ポケットから鍵を取り出し、グルグルと回す。飛んでいかないかなーそしてそれ追いかけて庭に落ちないかなーとか思ってしまったのは内緒である。玄関で靴を履き沖田さんに付いていくと駐車場に着いた。

「荷物取り。あ、ザキも呼んだんでこき使って下せェ」

「え?ザキ?」

「後から来る予定なんで」

だから早く乗れと顎で指す。ザキが一体誰なのか不明だがきっとパシリにされている可哀想な人なんだろうと思いパトカーに乗る。もう道順を覚えているらしく、何も聞かれずに私の家に着いた。沖田さんは後ろのトランクを開けると、段ボールを数枚取り出した。

「これに詰めてくんなせえ。荷物運びはザキがしまさァ」

「沖田さんはどうするんです?」

「俺ァ車ん中で昼寝でもしときやす」

だいぶ沖田さんという人物が分かってきました。

「じゃあ、行ってきますね」と言い、部屋へ向かう。鍵を開けて中に入ると朝と一緒の状況。家具は売れば少しはお金になるはず。引き出しを開けてここ数年で買った服たちを詰める。いま考えてみると、普段は団子屋の着物だから、私服の少なさにびっくりする。引き出しを終え、引き戸の中のものを入れる。すると奥に懐かしいものが現れた。小豆色の番傘に、黒いチャイナ服にマント。そして白のチャイナ服。地球に来た時に着ていた服と脱出ポットに乗ってた予備の服だ。ちなみに男用だったので縫い直した。一応、ダンボールの中にチャイナは入れた。問題は番傘だ。仕込み傘じゃない為、傘だと言うことにすればいいが、夜兎特有の傘だからどうしたものか。あ、風呂敷で巻けばいいのかな?よし、巻こう。お札も作って貼っておこう、これなら誰も近付かないだろう。札の形だけ丁寧に切り取り、筆で適当にそれっぽいものを書き糊で貼った。するとタイミング良く、玄関のドアが開いた。

「こんにちはー!」

「あ…もしかしてザキさん?」

「あ、ははザキはなんというか、あだ名?山崎退って言います。よろしくね、みょうじさん!」

「すみません、よろしくお願いします!」

ジミだなっと思ったのは内緒である。山崎さんは私が詰めたダンボールをせっせと運んでくれた。おかげさまですぐに荷物は移動できた。

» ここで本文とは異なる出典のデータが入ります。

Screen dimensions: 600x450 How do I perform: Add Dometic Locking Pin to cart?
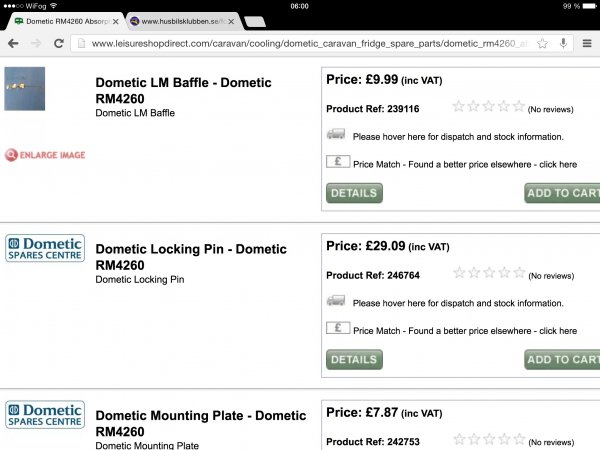(x=562, y=359)
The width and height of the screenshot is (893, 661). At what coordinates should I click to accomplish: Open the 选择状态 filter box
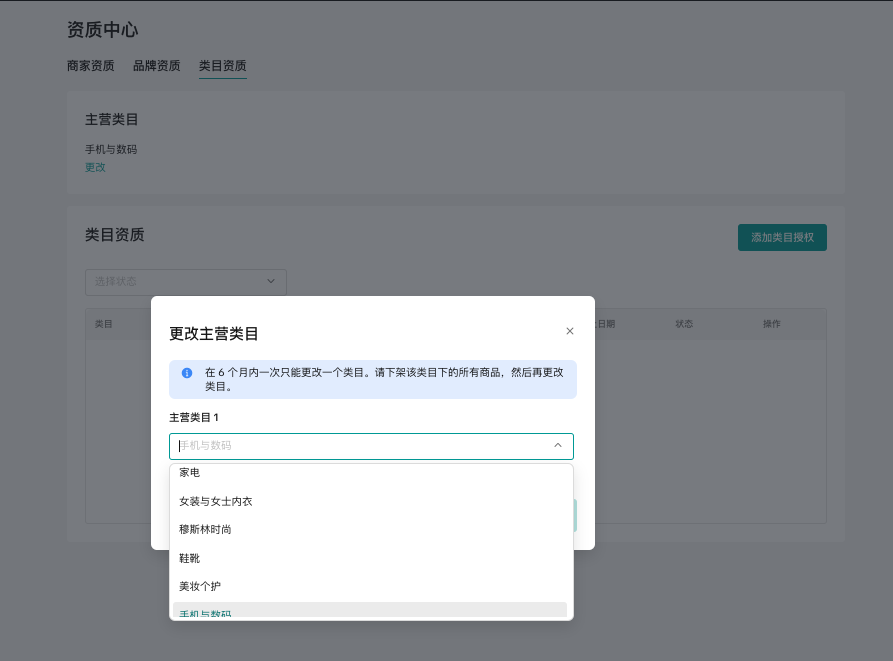tap(175, 282)
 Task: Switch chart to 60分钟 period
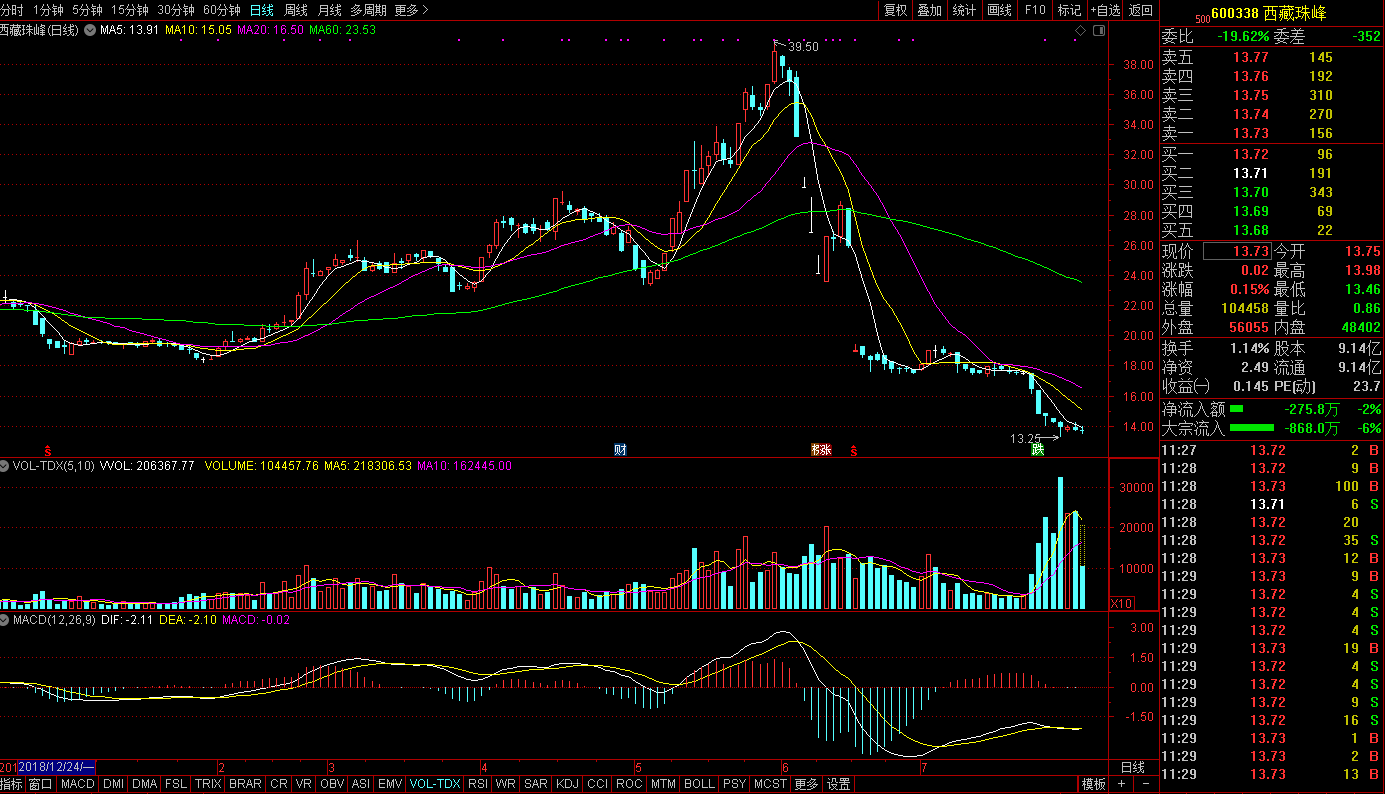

「ありがとうございました!おかげさまですぐに終わりました!」

「いえいえ!でも凄く少なかったね、荷物」

「ああ、服はあまり買わなかったので少ないんです。」

「そっかあ〜、あ!買い物ならいつでも付き合うから言ってくれて構わないからね!」

「ふふ、ありがとうございます」

地味だけど優しい人だな、と同時に苦労してるんだろうなこの人と思った。階段を降りていき沖田さんが乗っているパトカーへ向かうと、変なアイマスクをした沖田さんがいた。山崎さんは先に戻っとくね!と言って乗ってきたパトカーで帰っていった。助手席のドアを開けて乗っても、起きる気配はない。肩を揺らしながら名前を呼んでも起きない。ハァとため息を漏らしながら、私はアイマスクに手を伸ばした。

「っ!」

アイマスクを上にずらした瞬間掴まれた右手首、そして二つの大きな目とぶつかる。

「なんでィあんたか」

「誰だと?」

「メス豚。あ、メス豚には変わりやせんね」

フッと笑いながらアイマスクを取り、エンジンをかけるとパトカーは走り出した。ムッとしたが、ここ数時間で沖田さんの性格は分かったのですぐに気持ちを落ち着かせることができた。無言のまま屯所に着くと、荷物を運んでいる山崎さんが視界にはいった。はやく手伝わないとと思い、沖田さんにお礼を言い、シートベルトを外す。ドアに手をかけようとした時に、左腕を沖田さんに掴まれた。

「どうしたんです?」

「…いや、なんでもねェ」

「?」

「じゃあ明日から仕事がんばりなせェ、なまえさん」

「はい!ありがとうございます!ではまた後で!」

ふふっと笑いながらドアを開けて山崎さんの元へ向かう。頑張れというために腕を掴まれたのかなと思うとニヤけてしまう。沖田さんの可愛い一面が見れた気がした。勘違いかもしれないけれど、そう思った方が嬉しいからそういうことにしとこう。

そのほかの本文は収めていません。